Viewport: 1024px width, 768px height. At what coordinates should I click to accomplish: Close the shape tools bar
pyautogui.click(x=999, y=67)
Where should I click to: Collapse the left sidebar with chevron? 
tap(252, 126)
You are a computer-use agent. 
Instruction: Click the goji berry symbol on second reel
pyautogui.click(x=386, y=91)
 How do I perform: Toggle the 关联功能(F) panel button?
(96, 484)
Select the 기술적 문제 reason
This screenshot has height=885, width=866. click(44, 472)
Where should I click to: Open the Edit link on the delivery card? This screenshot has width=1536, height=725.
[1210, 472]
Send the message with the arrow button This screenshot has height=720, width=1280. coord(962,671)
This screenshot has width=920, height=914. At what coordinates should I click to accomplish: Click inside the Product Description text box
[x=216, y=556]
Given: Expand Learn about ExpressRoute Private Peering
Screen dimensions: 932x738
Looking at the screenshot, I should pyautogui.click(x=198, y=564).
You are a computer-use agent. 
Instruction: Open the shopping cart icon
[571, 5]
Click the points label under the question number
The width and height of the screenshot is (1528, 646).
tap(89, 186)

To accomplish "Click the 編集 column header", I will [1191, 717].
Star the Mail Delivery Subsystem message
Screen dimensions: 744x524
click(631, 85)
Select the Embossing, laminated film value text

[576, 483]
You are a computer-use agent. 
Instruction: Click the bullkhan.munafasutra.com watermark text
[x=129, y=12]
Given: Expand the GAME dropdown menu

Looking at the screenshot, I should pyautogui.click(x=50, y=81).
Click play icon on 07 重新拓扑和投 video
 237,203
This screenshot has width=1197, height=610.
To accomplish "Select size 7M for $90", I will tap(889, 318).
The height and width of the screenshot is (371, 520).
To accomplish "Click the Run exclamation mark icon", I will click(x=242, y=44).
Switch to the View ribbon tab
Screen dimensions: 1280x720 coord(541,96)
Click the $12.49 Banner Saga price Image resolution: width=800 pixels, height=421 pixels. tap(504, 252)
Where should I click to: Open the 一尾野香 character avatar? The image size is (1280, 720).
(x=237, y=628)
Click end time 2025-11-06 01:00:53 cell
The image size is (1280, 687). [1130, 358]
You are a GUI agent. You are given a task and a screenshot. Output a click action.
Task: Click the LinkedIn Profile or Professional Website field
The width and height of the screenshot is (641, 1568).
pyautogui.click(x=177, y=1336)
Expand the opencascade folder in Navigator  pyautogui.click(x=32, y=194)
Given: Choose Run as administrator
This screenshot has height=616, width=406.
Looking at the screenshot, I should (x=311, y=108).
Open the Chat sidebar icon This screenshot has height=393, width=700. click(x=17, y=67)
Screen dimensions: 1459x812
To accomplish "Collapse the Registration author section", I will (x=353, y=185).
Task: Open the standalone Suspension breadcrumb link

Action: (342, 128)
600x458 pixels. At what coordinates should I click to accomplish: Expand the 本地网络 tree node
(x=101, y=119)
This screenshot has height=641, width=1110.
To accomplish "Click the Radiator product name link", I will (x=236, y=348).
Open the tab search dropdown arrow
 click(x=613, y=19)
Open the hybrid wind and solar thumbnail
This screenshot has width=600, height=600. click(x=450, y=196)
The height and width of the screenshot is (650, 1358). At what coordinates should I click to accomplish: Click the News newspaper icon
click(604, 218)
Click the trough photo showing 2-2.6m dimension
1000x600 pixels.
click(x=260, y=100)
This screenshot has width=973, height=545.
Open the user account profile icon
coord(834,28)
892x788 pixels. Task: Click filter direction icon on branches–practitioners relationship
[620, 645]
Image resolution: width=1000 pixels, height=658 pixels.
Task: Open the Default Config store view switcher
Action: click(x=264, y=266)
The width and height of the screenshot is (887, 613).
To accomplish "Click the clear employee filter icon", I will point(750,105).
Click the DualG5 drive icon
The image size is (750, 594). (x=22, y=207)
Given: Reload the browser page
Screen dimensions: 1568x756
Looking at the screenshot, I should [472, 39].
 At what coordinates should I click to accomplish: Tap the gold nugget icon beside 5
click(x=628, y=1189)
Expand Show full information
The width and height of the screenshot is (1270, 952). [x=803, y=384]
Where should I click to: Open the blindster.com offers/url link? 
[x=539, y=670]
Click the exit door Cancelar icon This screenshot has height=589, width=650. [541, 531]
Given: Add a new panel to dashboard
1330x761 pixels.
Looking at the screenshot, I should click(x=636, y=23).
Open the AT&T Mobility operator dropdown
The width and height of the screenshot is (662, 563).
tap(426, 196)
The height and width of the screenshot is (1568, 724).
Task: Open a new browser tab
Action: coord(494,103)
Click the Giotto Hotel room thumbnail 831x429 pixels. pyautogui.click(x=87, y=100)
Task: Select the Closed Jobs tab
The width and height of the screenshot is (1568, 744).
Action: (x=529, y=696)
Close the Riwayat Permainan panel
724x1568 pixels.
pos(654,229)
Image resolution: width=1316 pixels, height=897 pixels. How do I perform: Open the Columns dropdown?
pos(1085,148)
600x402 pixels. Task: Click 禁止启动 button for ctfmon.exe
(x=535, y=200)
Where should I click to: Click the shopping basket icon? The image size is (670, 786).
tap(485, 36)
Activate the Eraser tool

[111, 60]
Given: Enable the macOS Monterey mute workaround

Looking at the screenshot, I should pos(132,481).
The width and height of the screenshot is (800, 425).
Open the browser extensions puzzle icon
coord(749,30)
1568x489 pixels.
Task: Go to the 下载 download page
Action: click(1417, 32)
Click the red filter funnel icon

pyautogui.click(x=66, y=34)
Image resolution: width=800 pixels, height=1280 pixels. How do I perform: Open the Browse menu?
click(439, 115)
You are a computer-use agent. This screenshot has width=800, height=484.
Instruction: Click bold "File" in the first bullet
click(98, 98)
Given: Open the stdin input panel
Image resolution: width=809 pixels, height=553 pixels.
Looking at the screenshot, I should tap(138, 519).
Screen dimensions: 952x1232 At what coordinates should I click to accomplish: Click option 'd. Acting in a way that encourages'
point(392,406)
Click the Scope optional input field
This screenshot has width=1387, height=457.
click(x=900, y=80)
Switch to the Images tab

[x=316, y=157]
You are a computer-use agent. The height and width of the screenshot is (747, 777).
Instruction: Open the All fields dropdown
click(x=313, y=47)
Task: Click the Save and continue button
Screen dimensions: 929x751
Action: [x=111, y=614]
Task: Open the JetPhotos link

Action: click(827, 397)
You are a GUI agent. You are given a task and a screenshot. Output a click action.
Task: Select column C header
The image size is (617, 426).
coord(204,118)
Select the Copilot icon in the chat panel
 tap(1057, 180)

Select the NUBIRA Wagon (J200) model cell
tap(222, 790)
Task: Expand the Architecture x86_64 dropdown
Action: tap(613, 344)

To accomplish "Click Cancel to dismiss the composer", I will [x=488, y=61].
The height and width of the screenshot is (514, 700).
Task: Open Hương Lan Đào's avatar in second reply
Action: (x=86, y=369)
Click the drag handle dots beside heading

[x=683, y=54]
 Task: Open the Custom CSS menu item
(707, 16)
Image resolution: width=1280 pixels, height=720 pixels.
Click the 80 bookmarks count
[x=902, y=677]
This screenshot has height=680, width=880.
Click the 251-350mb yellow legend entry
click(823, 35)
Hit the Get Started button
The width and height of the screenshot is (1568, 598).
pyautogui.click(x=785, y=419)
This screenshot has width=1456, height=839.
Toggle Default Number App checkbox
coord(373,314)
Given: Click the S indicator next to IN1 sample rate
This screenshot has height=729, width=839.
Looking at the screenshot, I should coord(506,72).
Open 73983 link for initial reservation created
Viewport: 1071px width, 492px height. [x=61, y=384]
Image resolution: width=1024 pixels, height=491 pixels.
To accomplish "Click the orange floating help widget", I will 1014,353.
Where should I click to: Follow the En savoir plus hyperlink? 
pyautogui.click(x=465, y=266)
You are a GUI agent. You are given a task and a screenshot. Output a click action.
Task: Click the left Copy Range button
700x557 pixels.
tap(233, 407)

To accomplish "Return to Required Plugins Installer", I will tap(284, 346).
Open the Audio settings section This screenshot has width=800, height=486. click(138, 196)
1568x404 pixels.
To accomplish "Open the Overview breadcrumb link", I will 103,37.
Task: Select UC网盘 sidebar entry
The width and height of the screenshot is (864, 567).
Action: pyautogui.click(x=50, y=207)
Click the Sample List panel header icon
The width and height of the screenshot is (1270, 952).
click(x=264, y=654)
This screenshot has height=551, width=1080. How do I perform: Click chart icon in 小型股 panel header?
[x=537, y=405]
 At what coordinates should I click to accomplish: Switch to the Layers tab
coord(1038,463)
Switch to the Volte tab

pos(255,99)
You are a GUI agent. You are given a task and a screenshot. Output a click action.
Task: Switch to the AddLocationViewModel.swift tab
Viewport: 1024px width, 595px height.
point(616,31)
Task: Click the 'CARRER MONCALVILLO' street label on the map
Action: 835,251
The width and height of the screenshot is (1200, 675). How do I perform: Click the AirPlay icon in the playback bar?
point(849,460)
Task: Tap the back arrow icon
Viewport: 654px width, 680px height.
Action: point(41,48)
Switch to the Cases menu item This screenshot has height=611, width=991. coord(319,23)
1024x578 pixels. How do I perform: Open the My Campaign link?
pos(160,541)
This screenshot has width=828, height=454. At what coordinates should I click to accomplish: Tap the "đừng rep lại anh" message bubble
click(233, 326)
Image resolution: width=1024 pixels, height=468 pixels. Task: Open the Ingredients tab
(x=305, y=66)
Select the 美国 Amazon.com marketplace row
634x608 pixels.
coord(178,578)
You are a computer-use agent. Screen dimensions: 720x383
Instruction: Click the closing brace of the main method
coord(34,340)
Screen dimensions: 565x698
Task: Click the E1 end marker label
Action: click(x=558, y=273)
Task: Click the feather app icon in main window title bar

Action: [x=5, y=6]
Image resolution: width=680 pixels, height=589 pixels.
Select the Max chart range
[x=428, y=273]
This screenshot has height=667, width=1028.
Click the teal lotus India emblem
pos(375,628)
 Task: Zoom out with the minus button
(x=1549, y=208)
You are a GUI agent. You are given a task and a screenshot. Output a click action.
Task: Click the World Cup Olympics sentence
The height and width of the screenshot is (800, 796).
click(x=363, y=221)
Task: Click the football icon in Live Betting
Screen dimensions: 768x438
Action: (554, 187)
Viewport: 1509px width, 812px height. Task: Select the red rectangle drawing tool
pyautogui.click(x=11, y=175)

◆ **ASSIGNED TASK**
This exercise calls for the lines from the one holding "Viewport: 1509px width, 812px" through the end of the entries, transcribed exactly and with nothing more.

◆ **SOLUTION BELOW**
Viewport: 1509px width, 812px height. Task: Select the red rectangle drawing tool
pyautogui.click(x=11, y=175)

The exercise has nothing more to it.